Leptospirosis is transmitted by the urine of an infected animal and is contagious as long as the urine is still moist. Although Leptospira has been detected in reptiles and birds, only mammals are able to transmit the bacterium to humans and other animals . Rats, mice, and moles are important primary hosts. Humans become infected through contact with water, food, or soil that contains urine from these infected animals. This may happen by swallowing contaminated food or water or through skin contact. The disease is not known to spread between humans, and bacterial dissemination in convalescence is extremely rare in humans.
Leptospirosis is a biphasic disease that begins with fever accompanied by myalgia headache, abdominal pain . The symptoms appear after an incubation period of 7–12 days. The first phase ends after 3–7 days . The disappearance of symptoms coincides with the appearance of antibodies against Leptospira and the disappearance of all the bacteria from the bloodstream. The patient is asymptomatic for 3–4 days until the second phase begins with another episode of fever. During this phase, aseptic meningitis, Acute Renal Injury (AKI) pulmonary hemorrhage and Acute Respiratory Distress Syndrome (ARDS) may occur. This most severe form of leptospirosis is the Weil’s disease .
Diagnosis of leptospirosis is confirmed with tests such as ELISA and PCR. The MAT, a serological test, is considered the gold standard in diagnosing leptospirosis .
7- 14 days course of treatment is recommended, effective antibiotics include penicillin G, ampicillin, amoxicillin and doxycycline. In more severe cases cefotaxime or ceftriaxone should be preferred .
In our case Weil’s disease caused by Leptospira may be attributable to immunosuppression caused by active EBV infection. It can be noted that EBV-mediated immunosuppression influences the severity of other infectious diseases.
Leptospirosis is not frequently reported in children and adolescents. Diagnosis of Leptospirosis is often a challenge as the presentations can be similar other common diseases. The history of the patient is very essential and it’s a key to diagnose the disease, in our case immunosuppression during active EBV infection has been reported previously, and therefore, this could have caused the severe symptoms after Leptospira infection in our case.
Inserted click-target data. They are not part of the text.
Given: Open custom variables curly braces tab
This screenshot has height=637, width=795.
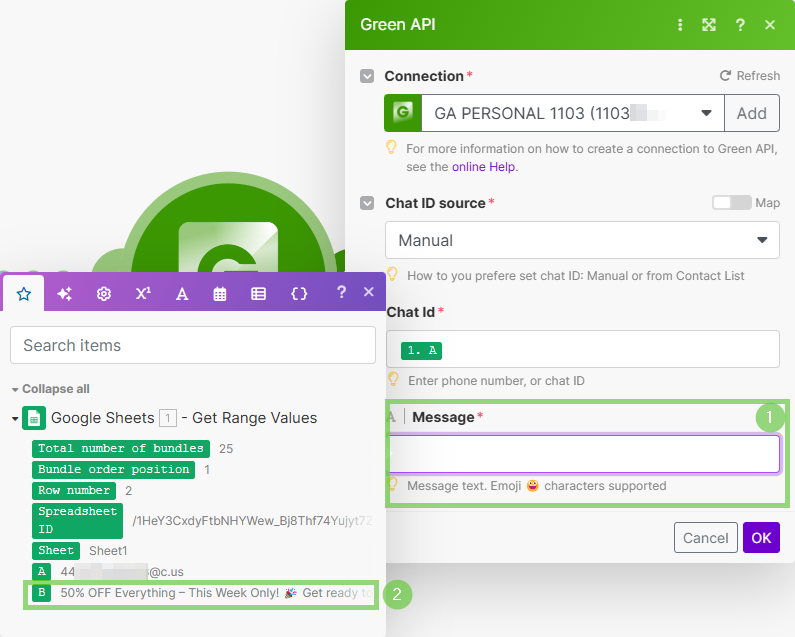Looking at the screenshot, I should tap(298, 293).
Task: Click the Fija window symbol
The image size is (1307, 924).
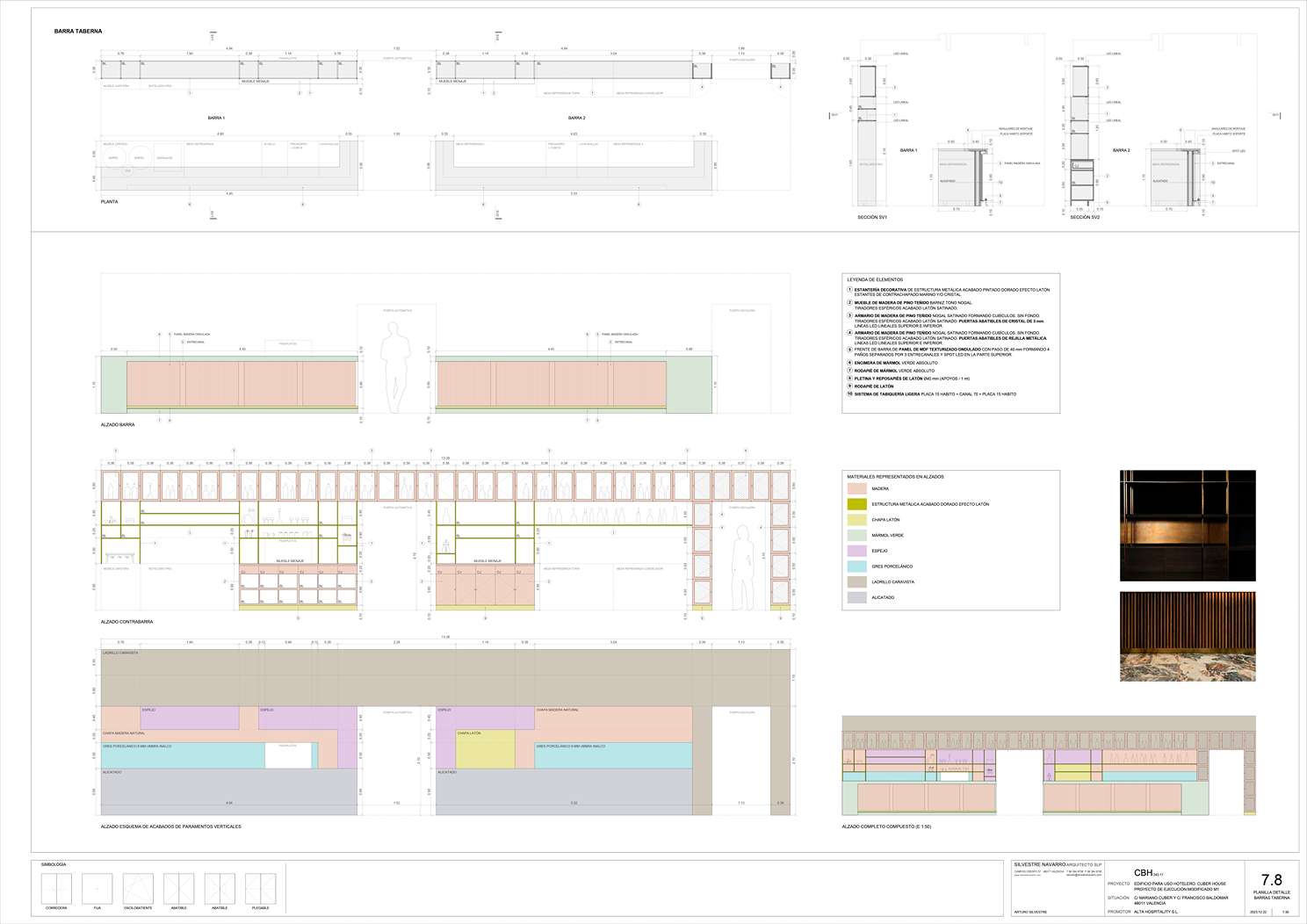Action: 97,889
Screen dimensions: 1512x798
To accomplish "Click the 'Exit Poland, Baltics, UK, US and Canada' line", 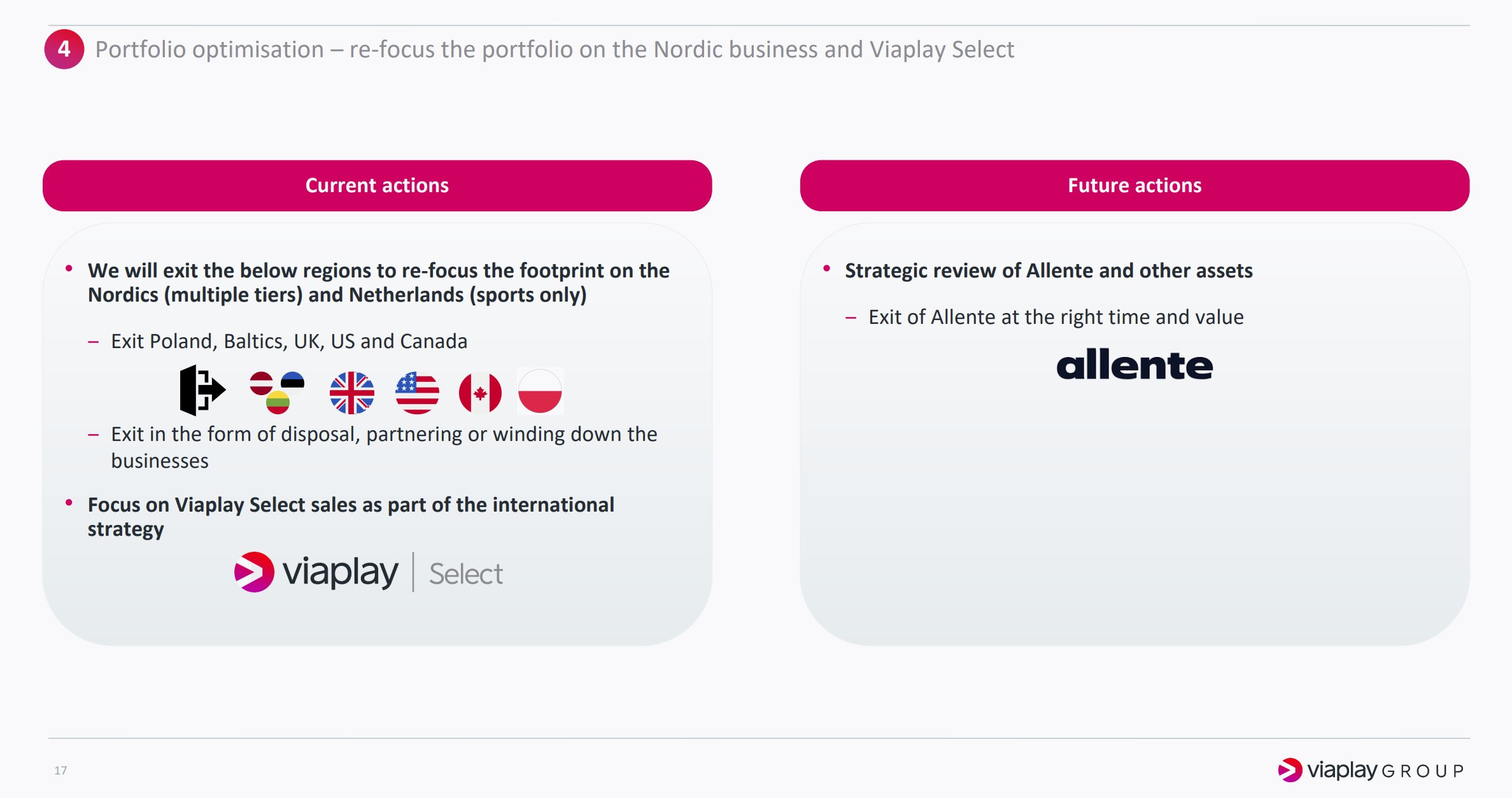I will 289,341.
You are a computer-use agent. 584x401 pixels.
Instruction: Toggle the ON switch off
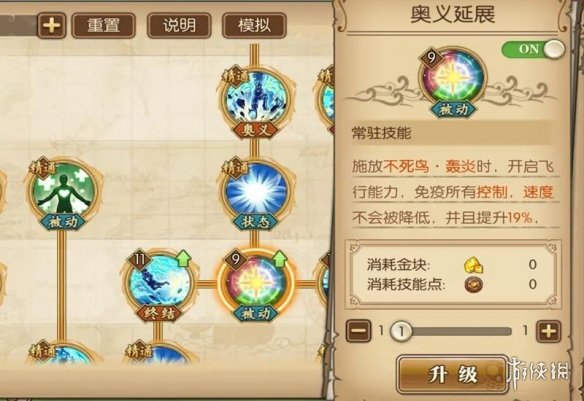coord(533,49)
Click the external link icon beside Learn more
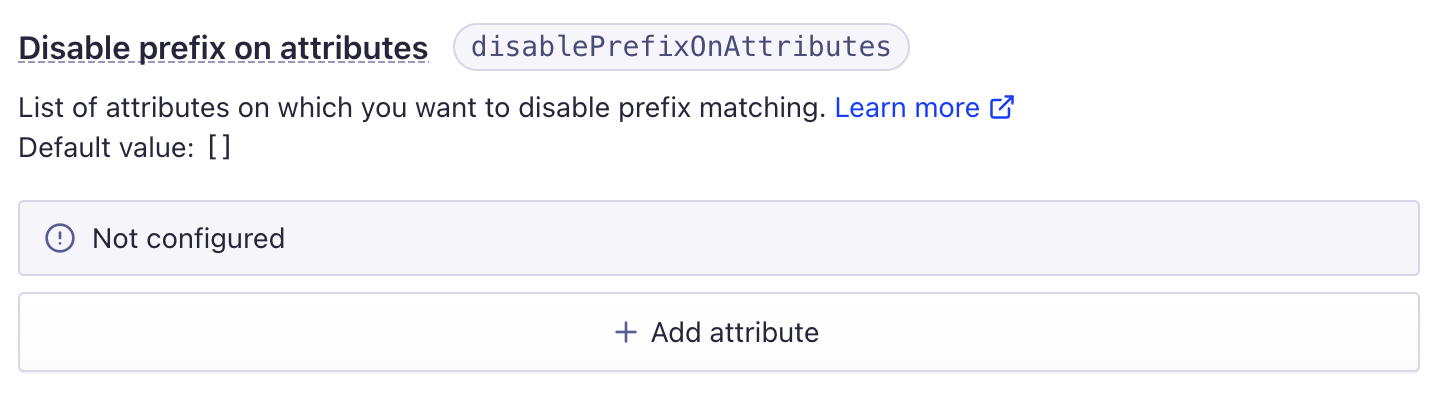1450x410 pixels. pyautogui.click(x=1002, y=108)
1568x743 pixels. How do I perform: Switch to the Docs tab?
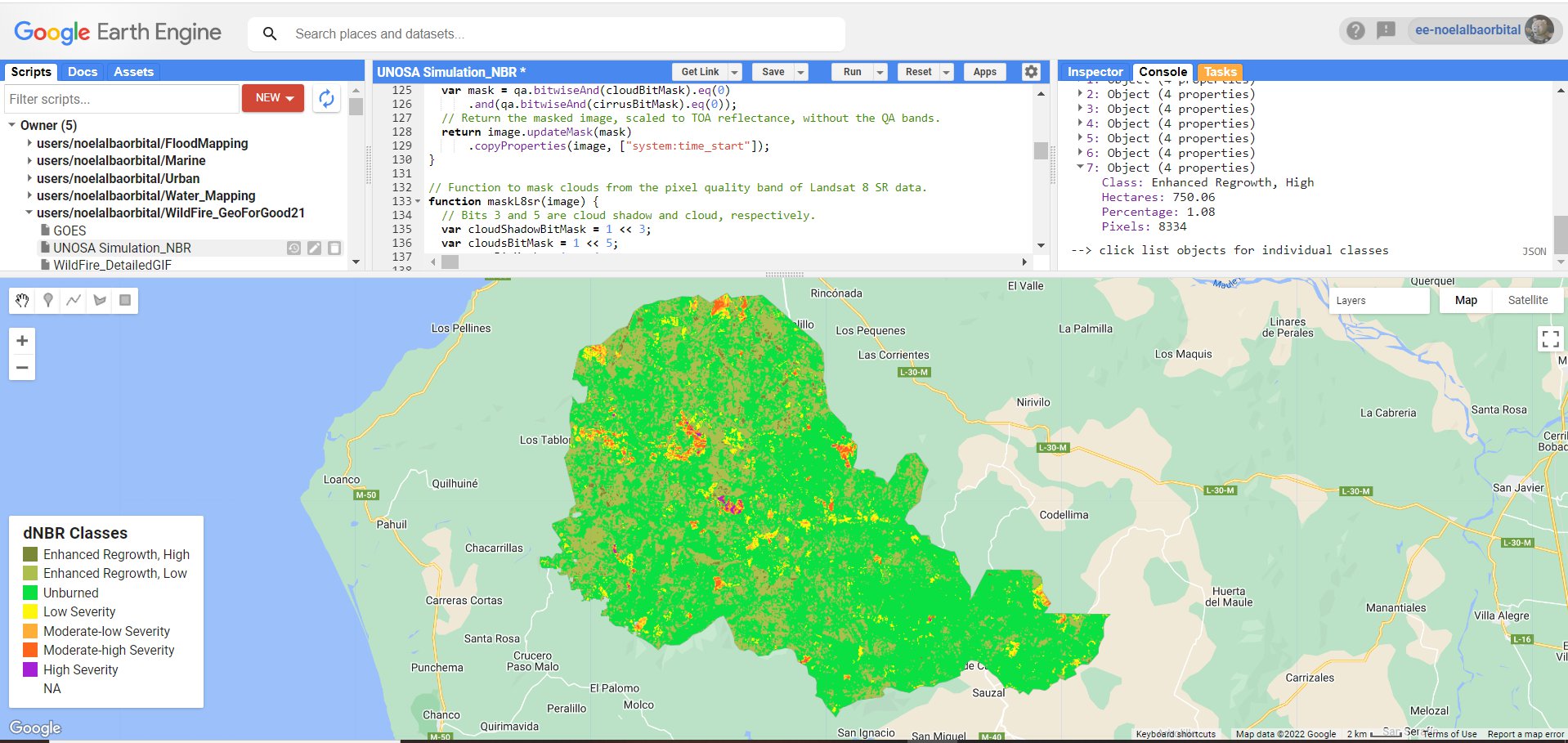(82, 71)
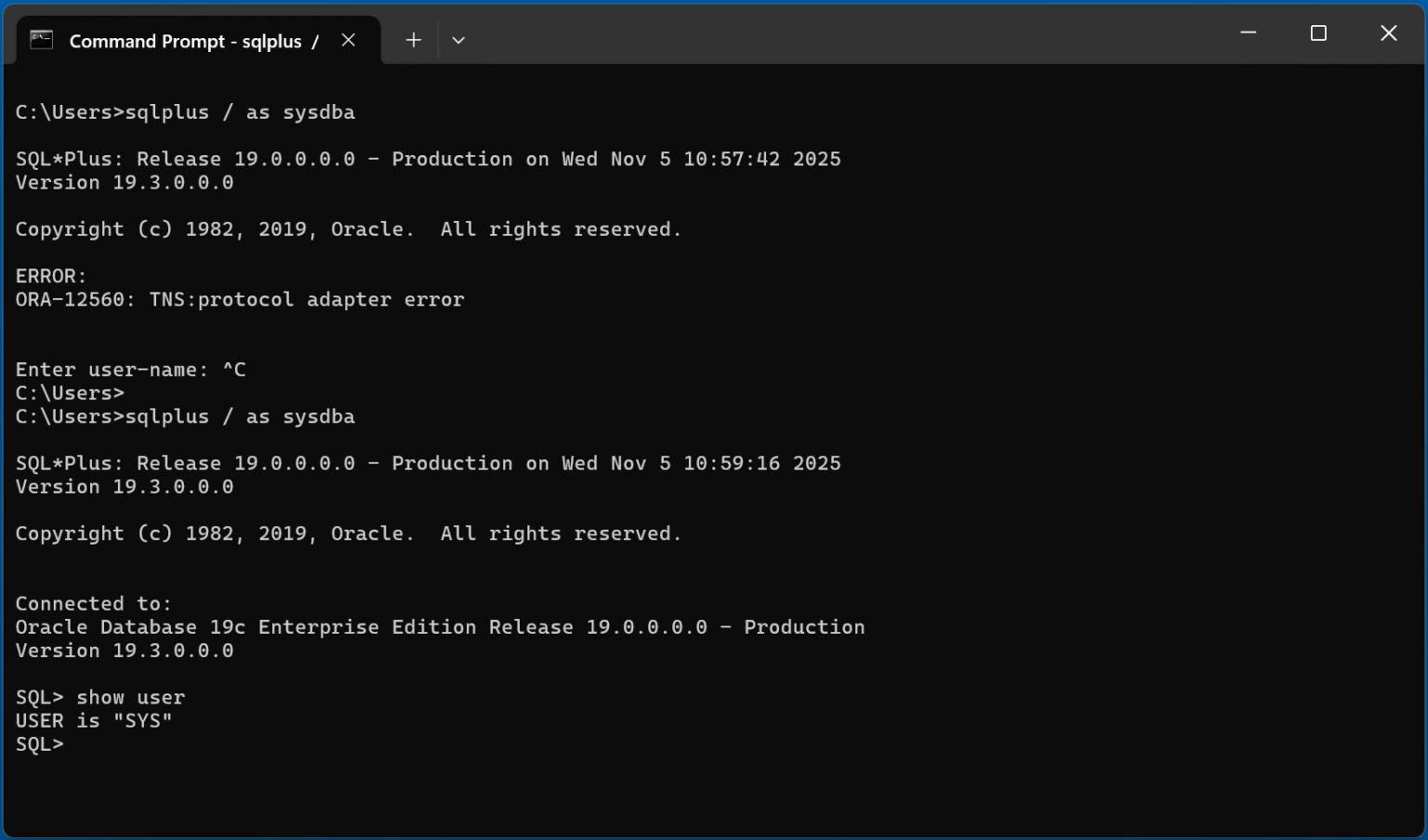Click the Copyright (c) 1982, 2019 Oracle line
The width and height of the screenshot is (1428, 840).
point(348,229)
Leptospirosis should be considered in all febrile patients particularly with a suggestive history like exposure to freshwater, recent flood, resident of endemic area or travel to such places, or other any risk factors. If the treatment is not applied Patients condition can deteriorate rapidly and can cause severe complications, in light of this antibiotic therapy should be initiated on the basis of clinical judgment as laboratory confirmation can be delayed.